Exercise aim:
Where does "computer" appear in the data? Return each line that holds it.

Pixel coordinate grounding data:
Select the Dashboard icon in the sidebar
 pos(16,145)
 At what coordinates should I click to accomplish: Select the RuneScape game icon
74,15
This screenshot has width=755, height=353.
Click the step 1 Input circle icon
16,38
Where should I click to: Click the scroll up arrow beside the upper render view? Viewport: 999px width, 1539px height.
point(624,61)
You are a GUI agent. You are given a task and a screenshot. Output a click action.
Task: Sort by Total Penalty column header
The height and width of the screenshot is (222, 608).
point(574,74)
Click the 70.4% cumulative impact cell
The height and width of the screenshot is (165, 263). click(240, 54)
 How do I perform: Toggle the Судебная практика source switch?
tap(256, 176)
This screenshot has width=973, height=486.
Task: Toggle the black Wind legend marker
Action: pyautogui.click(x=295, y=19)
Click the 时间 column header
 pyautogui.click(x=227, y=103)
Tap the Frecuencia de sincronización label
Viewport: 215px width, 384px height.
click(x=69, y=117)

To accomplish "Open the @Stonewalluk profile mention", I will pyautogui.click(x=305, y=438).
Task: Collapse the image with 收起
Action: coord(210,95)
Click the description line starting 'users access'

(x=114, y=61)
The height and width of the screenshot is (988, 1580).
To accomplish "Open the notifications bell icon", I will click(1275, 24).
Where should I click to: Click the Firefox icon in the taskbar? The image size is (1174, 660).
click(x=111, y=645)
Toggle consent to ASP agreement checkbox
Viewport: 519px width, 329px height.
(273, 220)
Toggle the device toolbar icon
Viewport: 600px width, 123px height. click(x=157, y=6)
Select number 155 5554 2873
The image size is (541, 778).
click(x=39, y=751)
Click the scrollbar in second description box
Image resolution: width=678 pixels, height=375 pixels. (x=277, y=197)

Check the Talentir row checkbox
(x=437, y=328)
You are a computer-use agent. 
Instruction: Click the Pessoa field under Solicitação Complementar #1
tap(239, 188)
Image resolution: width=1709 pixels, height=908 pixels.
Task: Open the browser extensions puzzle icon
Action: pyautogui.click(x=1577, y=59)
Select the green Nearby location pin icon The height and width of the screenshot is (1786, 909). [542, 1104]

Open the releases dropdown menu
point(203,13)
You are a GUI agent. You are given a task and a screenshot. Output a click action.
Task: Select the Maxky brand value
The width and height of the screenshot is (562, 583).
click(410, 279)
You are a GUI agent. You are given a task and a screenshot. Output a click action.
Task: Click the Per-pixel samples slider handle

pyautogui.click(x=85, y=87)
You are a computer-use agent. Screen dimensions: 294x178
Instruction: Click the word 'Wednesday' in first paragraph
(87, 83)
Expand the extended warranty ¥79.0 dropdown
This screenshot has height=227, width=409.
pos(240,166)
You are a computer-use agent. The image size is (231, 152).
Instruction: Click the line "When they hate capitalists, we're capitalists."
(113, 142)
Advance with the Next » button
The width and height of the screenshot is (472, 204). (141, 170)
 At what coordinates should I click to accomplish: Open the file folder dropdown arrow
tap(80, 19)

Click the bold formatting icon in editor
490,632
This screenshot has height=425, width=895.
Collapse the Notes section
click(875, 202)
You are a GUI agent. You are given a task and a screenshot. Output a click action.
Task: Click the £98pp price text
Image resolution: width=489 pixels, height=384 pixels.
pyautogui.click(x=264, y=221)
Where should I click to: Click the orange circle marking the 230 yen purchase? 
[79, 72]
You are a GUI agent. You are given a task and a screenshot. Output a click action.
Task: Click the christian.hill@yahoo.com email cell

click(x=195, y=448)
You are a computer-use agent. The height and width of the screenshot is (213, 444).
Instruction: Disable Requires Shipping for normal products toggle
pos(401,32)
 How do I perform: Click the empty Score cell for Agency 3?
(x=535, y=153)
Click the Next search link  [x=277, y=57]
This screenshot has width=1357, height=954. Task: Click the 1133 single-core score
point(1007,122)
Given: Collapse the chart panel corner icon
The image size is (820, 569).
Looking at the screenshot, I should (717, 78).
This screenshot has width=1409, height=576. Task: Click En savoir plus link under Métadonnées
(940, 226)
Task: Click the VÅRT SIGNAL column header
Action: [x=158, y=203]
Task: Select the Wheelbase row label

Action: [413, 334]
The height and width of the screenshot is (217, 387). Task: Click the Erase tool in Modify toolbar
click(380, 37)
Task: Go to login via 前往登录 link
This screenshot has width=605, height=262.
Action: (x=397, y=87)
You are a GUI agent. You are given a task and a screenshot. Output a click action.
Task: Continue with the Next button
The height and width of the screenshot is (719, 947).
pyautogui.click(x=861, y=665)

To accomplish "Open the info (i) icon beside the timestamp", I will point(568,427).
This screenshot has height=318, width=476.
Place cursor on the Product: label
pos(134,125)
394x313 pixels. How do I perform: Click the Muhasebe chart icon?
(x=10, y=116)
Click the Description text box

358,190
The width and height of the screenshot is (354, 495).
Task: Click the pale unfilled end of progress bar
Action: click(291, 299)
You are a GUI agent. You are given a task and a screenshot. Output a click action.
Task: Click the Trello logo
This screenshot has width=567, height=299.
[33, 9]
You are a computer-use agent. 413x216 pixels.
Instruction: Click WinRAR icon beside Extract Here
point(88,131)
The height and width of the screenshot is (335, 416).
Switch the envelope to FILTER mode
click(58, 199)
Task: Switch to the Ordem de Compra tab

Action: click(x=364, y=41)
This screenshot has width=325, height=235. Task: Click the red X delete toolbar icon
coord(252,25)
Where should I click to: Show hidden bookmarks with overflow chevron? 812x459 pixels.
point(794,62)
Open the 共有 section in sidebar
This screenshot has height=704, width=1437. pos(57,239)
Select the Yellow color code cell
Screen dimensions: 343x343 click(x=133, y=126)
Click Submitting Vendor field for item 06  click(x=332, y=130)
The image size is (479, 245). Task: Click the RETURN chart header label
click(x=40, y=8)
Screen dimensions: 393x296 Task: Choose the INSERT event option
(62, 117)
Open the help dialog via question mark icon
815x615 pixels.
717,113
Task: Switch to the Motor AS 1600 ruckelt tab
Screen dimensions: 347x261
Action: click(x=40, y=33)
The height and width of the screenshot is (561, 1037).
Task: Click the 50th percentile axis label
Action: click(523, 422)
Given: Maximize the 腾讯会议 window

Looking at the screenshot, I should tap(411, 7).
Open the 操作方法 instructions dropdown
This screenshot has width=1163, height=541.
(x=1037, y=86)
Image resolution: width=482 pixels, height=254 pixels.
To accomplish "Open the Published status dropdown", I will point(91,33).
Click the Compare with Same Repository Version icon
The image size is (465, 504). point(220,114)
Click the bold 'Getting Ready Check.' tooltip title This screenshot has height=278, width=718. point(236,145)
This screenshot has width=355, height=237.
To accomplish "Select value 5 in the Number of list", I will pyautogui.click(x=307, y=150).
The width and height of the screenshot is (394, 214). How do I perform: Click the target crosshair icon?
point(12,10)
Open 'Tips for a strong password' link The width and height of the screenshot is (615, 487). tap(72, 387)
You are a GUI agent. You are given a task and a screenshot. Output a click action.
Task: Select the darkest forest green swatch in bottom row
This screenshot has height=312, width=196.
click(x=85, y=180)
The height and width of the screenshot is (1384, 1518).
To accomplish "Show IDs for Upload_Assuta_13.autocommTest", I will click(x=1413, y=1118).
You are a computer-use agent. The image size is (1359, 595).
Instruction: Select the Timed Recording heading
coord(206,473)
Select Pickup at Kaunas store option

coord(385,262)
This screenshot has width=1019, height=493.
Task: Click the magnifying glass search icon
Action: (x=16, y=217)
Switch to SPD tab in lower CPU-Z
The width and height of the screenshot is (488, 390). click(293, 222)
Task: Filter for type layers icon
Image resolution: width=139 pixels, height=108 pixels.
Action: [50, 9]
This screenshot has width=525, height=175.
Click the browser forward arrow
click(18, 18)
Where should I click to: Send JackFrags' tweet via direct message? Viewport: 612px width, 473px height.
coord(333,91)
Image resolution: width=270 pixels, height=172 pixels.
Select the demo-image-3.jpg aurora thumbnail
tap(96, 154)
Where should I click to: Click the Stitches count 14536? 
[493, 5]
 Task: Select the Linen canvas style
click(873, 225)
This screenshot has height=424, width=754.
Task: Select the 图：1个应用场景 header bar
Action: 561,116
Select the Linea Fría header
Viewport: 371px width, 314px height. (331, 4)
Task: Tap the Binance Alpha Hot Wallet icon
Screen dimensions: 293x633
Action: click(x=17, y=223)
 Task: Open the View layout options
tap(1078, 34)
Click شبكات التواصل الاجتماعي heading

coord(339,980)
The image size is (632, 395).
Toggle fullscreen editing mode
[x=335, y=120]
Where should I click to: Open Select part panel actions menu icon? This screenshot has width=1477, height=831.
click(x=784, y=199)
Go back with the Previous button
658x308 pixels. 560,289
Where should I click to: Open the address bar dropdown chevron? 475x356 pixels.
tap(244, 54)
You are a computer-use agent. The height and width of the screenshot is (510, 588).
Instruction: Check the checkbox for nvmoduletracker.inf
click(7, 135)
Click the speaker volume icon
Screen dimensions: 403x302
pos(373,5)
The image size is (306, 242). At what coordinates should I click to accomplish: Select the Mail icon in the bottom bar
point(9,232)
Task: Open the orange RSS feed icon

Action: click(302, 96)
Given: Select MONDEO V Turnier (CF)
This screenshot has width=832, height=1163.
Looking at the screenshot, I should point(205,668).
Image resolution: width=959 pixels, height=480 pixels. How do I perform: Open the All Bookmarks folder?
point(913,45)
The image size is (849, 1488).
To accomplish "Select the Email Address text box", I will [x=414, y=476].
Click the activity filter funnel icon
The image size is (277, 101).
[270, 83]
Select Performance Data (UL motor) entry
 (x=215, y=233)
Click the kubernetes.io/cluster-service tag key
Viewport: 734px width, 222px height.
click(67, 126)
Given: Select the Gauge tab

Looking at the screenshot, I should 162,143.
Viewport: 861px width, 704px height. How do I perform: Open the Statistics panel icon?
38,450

Answer to this exercise:
You are a computer-use agent. 
You are a computer-use agent. Screen dimensions: 294x178
You are a computer-use agent. The image size is (231, 152).
You are a computer-use agent. The height and width of the screenshot is (213, 444).
You are a computer-use agent. 413x216 pixels.
You are a computer-use agent. The image size is (1359, 595).
You are a computer-use agent. The height and width of the screenshot is (510, 588).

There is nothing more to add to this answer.